— Entries supplied —
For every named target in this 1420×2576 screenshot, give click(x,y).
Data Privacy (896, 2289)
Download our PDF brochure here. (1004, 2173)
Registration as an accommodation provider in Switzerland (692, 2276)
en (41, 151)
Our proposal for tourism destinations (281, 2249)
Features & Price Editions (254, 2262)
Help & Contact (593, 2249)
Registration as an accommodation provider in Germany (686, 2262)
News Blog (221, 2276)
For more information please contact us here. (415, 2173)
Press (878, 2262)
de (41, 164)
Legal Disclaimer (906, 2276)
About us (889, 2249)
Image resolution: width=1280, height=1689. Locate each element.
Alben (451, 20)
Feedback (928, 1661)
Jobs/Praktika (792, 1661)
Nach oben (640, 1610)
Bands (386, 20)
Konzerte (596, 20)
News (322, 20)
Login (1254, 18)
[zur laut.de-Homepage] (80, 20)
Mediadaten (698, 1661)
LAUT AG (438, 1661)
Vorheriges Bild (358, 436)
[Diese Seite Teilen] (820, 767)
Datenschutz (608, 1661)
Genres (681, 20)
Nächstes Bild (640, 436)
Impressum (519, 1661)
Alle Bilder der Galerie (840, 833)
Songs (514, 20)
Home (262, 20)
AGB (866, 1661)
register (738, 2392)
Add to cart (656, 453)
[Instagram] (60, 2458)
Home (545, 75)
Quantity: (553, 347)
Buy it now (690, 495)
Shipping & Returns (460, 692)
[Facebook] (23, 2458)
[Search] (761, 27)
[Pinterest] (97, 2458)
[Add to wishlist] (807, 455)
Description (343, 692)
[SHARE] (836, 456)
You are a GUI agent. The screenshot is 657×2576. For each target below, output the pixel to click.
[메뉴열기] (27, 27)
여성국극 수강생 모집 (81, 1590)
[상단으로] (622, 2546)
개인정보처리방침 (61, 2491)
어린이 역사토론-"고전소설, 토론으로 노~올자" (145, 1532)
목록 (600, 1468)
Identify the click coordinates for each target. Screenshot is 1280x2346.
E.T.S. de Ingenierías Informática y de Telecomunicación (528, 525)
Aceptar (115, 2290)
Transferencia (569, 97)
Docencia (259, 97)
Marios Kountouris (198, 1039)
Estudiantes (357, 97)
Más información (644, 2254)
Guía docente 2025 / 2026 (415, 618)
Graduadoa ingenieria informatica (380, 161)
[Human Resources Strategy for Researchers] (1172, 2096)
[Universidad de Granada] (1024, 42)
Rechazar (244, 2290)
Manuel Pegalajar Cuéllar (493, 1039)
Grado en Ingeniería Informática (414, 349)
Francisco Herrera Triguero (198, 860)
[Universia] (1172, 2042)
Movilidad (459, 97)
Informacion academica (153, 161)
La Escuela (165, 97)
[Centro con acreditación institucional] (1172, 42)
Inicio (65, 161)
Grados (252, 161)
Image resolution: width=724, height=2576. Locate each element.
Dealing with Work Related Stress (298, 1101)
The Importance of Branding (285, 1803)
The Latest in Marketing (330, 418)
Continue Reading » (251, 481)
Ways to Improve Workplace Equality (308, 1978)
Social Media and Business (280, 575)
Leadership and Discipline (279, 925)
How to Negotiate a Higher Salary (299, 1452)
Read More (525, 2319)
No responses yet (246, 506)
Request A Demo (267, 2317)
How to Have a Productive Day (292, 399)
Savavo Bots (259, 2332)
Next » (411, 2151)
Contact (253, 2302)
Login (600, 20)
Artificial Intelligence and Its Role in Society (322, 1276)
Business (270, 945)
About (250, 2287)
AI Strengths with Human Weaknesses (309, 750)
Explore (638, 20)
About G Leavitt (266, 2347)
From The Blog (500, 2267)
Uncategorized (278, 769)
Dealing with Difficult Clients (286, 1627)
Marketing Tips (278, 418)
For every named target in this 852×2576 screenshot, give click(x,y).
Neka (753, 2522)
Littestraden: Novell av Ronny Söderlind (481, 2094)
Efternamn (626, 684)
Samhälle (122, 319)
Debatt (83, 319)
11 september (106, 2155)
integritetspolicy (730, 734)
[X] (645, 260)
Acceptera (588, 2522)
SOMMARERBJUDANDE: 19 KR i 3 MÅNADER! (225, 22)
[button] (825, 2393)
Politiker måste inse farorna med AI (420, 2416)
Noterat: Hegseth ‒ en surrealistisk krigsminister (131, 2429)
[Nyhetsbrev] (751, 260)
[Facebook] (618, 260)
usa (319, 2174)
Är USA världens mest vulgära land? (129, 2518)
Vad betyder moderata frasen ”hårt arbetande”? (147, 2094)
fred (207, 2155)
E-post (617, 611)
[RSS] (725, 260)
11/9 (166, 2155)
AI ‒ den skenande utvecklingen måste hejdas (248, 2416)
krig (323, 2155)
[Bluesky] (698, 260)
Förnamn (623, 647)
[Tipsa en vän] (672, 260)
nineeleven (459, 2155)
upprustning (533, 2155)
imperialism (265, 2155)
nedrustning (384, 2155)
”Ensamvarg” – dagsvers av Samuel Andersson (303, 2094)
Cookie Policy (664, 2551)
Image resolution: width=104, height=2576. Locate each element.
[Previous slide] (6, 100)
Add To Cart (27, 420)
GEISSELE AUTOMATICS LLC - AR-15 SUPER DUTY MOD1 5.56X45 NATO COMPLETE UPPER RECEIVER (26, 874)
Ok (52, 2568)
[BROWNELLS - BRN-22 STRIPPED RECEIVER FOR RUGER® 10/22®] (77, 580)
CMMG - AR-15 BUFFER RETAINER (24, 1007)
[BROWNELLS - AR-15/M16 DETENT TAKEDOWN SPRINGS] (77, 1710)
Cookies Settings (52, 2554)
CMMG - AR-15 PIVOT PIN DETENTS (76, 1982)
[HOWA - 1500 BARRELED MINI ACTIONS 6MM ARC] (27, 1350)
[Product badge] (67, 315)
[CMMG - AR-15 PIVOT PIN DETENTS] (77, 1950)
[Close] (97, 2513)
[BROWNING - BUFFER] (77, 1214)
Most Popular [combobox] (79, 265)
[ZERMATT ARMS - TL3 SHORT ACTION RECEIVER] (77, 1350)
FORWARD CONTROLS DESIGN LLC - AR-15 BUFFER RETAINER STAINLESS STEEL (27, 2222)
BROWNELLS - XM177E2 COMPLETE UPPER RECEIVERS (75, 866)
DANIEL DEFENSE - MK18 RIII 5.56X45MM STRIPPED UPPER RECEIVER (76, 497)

— Task requirements —
Starting at the line that contains "Grados (252, 161)" and stopping after the line that contains "Dealing with Difficult Clients (286, 1627)", write out every line exactly as it appears above, and no other line.

— Your response —
Grados (252, 161)
Image resolution: width=724, height=2576. Locate each element.
Dealing with Work Related Stress (298, 1101)
The Importance of Branding (285, 1803)
The Latest in Marketing (330, 418)
Continue Reading » (251, 481)
Ways to Improve Workplace Equality (308, 1978)
Social Media and Business (280, 575)
Leadership and Discipline (279, 925)
How to Negotiate a Higher Salary (299, 1452)
Read More (525, 2319)
No responses yet (246, 506)
Request A Demo (267, 2317)
How to Have a Productive Day (292, 399)
Savavo Bots (259, 2332)
Next » (411, 2151)
Contact (253, 2302)
Login (600, 20)
Artificial Intelligence and Its Role in Society (322, 1276)
Business (270, 945)
About (250, 2287)
AI Strengths with Human Weaknesses (309, 750)
Explore (638, 20)
About G Leavitt (266, 2347)
From The Blog (500, 2267)
Uncategorized (278, 769)
Dealing with Difficult Clients (286, 1627)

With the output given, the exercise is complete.